そして、頻発する謎の殺人事件。死体発見者は、酔っぱらいのサラリーマン。駆けつける神奈川県警のパトカー。英国庭園に咲き乱れる薔薇の花とか、なにそれ状態。むしろ演出が本広克行なので、「踊る大捜査線」方面にまっしぐらだ。音楽だって、捜査場面はドドンドンにダダンダン。悲しい場面は、マーラーの「交響曲第5番」という本広テイスト。警察署長は小野武彦で、思いっきり「スリーアミーゴスの一族」です。

 ところどころ「常に人間であるふりを忘れるな。脈のあるふり、鏡に映るふり……」と、原作トリビュートなセリフもあるけれど、それより気になる吸血鬼たちの注意力不足。三杉は鏡に映り忘れるし、真理亜お嬢さま(中条あやみ)は脈打ち忘れるしで、ちょくちょく大ピンチ。で、大変!吸血鬼だってバレちゃう……となったら、首すじガブリ。野犬か。

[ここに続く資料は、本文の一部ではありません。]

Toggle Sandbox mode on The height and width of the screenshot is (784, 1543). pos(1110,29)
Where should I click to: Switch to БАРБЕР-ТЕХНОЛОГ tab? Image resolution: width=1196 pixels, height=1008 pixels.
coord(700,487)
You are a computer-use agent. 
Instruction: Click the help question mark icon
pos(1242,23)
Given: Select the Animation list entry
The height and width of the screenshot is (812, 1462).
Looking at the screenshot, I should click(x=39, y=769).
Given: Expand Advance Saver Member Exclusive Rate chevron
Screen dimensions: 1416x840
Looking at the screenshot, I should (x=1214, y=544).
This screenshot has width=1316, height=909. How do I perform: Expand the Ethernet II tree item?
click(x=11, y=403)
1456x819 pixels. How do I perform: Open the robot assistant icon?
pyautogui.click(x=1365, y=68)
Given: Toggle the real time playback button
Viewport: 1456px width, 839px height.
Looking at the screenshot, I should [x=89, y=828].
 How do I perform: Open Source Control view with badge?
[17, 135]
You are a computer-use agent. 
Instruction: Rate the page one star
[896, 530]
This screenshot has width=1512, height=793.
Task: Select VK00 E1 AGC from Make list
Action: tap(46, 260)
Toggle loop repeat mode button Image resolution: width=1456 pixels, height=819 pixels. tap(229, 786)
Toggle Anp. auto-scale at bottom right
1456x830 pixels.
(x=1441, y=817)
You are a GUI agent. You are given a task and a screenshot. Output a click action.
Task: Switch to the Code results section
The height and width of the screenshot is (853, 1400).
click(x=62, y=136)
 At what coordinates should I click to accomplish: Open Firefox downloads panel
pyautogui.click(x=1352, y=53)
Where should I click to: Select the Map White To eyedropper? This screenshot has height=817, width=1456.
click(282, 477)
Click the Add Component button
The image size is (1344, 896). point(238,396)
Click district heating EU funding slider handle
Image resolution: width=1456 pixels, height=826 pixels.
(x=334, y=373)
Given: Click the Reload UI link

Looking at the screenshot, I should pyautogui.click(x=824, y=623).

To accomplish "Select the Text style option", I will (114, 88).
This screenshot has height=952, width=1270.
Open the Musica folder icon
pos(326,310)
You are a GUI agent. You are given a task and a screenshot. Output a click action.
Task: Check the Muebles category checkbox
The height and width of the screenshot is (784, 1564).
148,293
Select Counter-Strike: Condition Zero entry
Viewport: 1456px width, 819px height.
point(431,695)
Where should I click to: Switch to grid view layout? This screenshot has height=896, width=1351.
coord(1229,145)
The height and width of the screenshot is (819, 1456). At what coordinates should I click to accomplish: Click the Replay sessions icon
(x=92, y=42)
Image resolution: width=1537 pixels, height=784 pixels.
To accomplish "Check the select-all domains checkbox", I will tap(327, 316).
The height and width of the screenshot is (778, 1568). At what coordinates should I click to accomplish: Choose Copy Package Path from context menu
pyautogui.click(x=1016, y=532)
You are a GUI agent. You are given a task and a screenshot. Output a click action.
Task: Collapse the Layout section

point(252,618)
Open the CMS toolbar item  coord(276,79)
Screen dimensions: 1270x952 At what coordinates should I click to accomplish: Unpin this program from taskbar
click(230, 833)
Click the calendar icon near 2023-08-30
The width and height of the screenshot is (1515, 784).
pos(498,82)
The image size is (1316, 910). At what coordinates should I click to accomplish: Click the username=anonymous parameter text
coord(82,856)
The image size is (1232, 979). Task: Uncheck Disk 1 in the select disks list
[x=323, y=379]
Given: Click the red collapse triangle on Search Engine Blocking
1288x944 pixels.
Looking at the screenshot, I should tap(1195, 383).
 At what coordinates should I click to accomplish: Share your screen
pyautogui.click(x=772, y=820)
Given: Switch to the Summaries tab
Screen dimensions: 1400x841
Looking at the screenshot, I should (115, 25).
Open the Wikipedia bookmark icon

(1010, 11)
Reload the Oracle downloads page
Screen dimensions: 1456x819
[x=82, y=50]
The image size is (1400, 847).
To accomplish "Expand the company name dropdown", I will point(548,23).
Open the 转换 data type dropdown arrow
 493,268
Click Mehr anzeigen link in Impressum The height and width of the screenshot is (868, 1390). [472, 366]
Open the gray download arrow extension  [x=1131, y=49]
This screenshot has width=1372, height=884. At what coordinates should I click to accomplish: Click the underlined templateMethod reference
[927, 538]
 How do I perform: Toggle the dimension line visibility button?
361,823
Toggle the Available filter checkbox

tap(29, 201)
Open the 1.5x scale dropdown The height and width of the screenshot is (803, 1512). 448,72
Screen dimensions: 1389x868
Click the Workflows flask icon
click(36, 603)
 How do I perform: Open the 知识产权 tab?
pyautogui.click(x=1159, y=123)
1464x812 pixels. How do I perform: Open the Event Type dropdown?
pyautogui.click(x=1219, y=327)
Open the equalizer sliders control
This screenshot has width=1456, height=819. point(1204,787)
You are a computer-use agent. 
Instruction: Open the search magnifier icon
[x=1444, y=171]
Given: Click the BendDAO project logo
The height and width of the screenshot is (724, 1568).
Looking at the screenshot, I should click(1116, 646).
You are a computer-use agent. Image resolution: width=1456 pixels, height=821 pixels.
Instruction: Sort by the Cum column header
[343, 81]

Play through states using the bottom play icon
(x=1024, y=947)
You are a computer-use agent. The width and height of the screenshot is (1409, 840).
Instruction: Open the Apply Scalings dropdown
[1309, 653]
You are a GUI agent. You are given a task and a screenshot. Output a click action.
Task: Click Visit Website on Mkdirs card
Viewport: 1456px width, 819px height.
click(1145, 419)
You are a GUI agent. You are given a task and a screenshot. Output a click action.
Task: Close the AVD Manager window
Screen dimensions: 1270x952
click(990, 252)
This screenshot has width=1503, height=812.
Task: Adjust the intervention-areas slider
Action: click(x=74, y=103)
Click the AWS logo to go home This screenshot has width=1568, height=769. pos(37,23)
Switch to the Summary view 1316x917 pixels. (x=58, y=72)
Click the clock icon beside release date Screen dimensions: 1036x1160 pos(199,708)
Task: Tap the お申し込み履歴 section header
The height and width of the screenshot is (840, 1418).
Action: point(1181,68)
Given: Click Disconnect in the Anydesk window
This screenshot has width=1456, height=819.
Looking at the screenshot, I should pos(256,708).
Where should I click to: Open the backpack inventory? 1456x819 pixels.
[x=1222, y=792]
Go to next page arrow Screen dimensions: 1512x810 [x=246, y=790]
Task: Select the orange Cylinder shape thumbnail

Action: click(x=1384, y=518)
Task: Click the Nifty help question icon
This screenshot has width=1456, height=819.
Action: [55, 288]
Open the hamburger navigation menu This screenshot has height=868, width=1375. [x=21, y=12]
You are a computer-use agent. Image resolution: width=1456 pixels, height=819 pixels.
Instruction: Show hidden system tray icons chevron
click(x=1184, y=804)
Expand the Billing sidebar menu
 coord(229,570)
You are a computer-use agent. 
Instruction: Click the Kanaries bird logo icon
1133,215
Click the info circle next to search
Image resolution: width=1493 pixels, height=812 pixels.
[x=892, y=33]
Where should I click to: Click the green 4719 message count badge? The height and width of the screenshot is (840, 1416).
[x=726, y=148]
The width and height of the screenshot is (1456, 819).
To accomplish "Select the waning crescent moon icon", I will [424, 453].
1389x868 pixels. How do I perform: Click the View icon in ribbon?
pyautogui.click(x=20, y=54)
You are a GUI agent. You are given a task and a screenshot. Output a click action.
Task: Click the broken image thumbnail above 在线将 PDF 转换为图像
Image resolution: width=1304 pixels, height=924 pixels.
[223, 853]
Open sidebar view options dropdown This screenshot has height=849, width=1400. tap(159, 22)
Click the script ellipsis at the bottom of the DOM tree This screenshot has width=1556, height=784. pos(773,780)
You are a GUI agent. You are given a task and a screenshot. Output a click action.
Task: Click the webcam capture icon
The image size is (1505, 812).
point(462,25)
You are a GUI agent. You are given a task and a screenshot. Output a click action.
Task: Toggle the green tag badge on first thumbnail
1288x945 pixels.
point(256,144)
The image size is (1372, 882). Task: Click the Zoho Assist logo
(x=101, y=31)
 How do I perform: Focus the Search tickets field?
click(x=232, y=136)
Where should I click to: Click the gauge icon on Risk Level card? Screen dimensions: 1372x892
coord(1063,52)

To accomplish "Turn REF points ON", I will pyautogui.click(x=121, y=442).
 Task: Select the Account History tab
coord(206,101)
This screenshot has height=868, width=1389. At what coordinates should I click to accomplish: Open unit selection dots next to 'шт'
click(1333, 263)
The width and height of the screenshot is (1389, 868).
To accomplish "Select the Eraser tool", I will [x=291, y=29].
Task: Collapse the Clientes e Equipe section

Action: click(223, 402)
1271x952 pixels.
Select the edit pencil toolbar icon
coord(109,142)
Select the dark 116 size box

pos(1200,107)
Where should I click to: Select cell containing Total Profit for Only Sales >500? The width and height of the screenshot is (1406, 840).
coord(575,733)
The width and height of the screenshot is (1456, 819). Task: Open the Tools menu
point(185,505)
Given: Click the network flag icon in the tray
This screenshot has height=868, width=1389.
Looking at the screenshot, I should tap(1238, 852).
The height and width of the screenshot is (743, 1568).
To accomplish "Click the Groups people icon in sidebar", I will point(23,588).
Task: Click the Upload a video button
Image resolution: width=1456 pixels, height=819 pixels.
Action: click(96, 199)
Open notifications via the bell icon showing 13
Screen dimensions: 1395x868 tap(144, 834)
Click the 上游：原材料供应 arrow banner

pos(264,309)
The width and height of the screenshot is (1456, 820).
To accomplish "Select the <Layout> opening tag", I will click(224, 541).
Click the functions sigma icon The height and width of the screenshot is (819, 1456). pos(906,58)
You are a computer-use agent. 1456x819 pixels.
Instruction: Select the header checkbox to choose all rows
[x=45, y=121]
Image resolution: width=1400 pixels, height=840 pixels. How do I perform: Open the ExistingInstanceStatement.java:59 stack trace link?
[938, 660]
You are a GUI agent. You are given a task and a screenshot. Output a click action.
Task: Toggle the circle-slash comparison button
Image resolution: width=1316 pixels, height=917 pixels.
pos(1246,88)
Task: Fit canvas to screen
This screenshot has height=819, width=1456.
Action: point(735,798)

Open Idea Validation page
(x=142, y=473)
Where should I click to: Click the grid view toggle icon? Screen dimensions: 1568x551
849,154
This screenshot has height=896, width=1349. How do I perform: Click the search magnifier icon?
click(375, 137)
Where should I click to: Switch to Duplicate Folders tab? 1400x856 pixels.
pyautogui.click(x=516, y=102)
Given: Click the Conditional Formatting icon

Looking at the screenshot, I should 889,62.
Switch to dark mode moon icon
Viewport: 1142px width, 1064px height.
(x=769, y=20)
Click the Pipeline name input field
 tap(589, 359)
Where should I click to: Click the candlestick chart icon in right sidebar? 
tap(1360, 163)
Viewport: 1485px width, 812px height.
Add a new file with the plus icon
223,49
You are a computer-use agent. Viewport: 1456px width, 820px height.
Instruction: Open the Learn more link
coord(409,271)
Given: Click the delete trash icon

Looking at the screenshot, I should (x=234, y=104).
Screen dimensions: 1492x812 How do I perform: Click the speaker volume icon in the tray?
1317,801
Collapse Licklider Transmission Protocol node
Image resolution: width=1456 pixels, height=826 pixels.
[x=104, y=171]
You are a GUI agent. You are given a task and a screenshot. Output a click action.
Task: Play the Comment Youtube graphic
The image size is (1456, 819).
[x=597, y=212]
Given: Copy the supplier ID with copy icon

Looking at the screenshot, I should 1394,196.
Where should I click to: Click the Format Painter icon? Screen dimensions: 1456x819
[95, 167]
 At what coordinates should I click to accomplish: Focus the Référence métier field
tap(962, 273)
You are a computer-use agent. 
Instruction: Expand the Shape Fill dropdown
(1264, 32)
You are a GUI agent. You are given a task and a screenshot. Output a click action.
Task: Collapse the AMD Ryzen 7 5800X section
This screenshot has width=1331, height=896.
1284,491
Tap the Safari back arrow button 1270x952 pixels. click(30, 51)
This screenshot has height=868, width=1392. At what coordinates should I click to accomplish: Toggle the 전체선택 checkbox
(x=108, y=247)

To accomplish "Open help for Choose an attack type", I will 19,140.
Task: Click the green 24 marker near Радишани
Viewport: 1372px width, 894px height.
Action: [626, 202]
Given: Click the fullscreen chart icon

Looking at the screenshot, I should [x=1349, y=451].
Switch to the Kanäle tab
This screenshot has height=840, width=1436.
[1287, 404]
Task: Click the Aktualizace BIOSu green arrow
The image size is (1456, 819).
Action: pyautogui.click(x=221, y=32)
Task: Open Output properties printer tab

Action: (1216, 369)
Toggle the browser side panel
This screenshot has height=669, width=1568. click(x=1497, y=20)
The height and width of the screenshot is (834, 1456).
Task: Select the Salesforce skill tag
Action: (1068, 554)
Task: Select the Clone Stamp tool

 お嬢様は日光に弱いという設定で、常に黒い日傘をさしていたのに、ラスト真っ昼間に街を去っていく時は、まさかの日傘忘れ。うっかり吸血鬼すぎて心配になるわ。もしかしたら「バケモノ」じゃなくて「うっかりものが事件を暴く」だったんじゃないの。

 この「踊るポーの大捜査線」。もしも続編があるのならば、お台場あたりを舞台にして、永遠の時を生きる青島刑事(織田裕二)とか、ぜひ見たいんですけど。他局だけど。